Pat Bertram is the author of the suspense novels Light Bringer, More Deaths Than One, A Spark of Heavenly Fire, and Daughter Am I. Bertram is also the author of Grief: The Great Yearning, “an exquisite book, wrenching to read, and at the same time full of profound truths.”)


When I woke this morning, it struck me I had nothing to do — no dance classes, no computer to work with or play on, no obligations — and I wondered how I would fill the empty day stretching in front of me.

As it turns out, it wasn’t a matter of my filling the day but of the day filling me. And what a day!

I started out with a walk to Lake Earl at the end of the street.

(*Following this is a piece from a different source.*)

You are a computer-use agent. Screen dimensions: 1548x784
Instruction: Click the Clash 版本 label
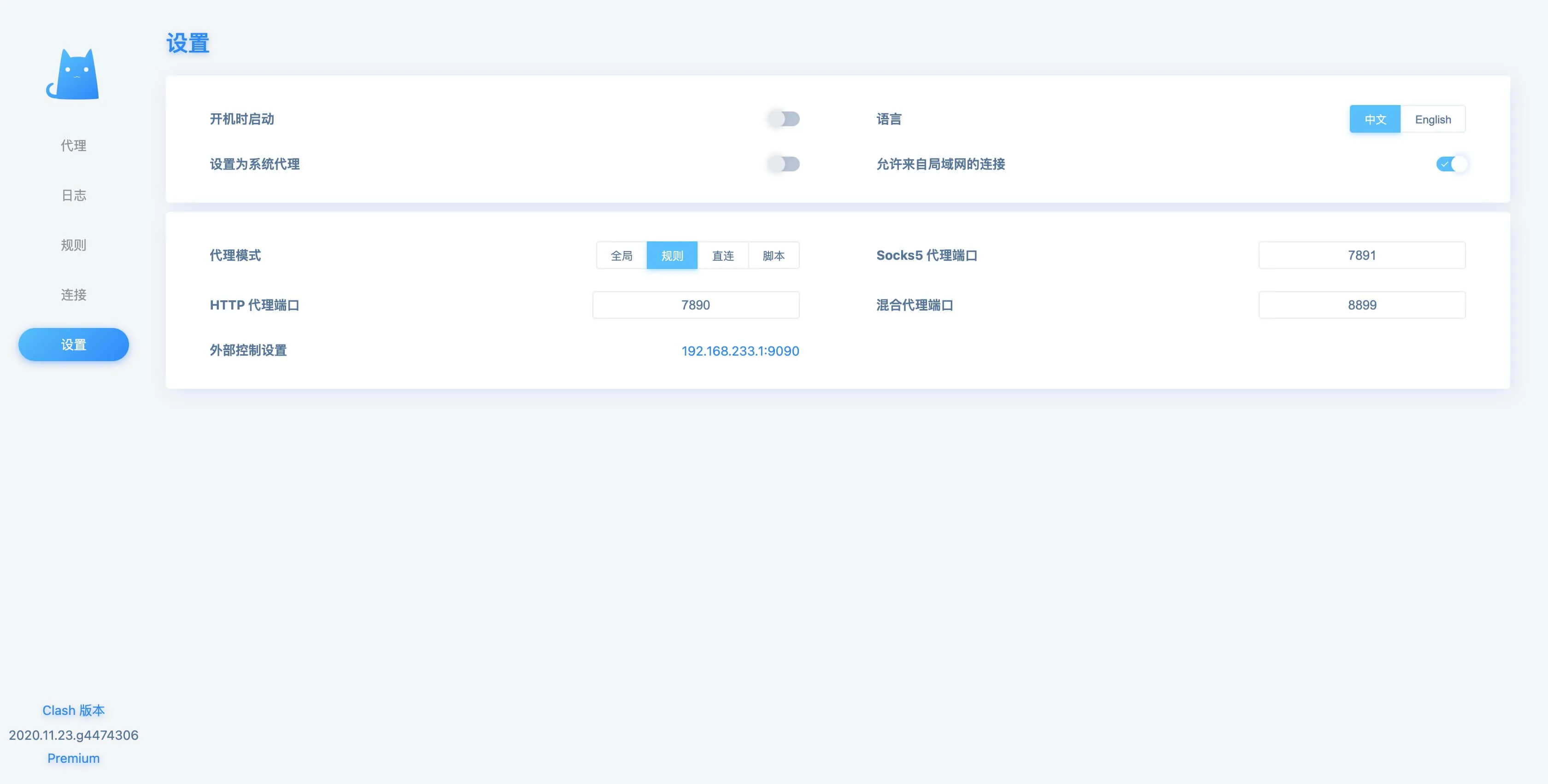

I was disappointed there was no way around the lake so I came back and checked in with my friend. The mile and a half round trip walk had barely whetted my appetite, so she drove me to a nearby nature trail, The Lake Earl Coastal Trail, and dropped me off.

And oh my. Only a few steps into the trail told me the truth: I wasn’t in the desert any more. Ferns, moss, towering tree canopy, plants with immense leaves made me feel as if I were in the forest primeval. I had to keep stopping to take in the sounds, the smells, the wonder of it all.

I’ve been talking for years now about doing some sort of through hike, but I realized today I couldn’t do it. Even if I had the necessary skills, even if I were physically capable of carrying a heavy pack for all those months, the truth is, I wouldn’t finish. Instead of eating up the miles, I would pause to take photos, to take in the ambiance, to be. And that I can do anywhere, even on a mile-and-a-half nature trail, even on the mile trip along the road back to where I am staying.

If that weren’t enough activity for one day, we went to the beach. I saw pelicans flying, and I walked a bit on the California Coastal Trail. To be honest, it’s more of a designation than a trail, but still, I was there. More importantly, I was “here” when I was there.

Being here now, not thinking of the past, not thinking of what is to come. Isn’t that what it’s all about?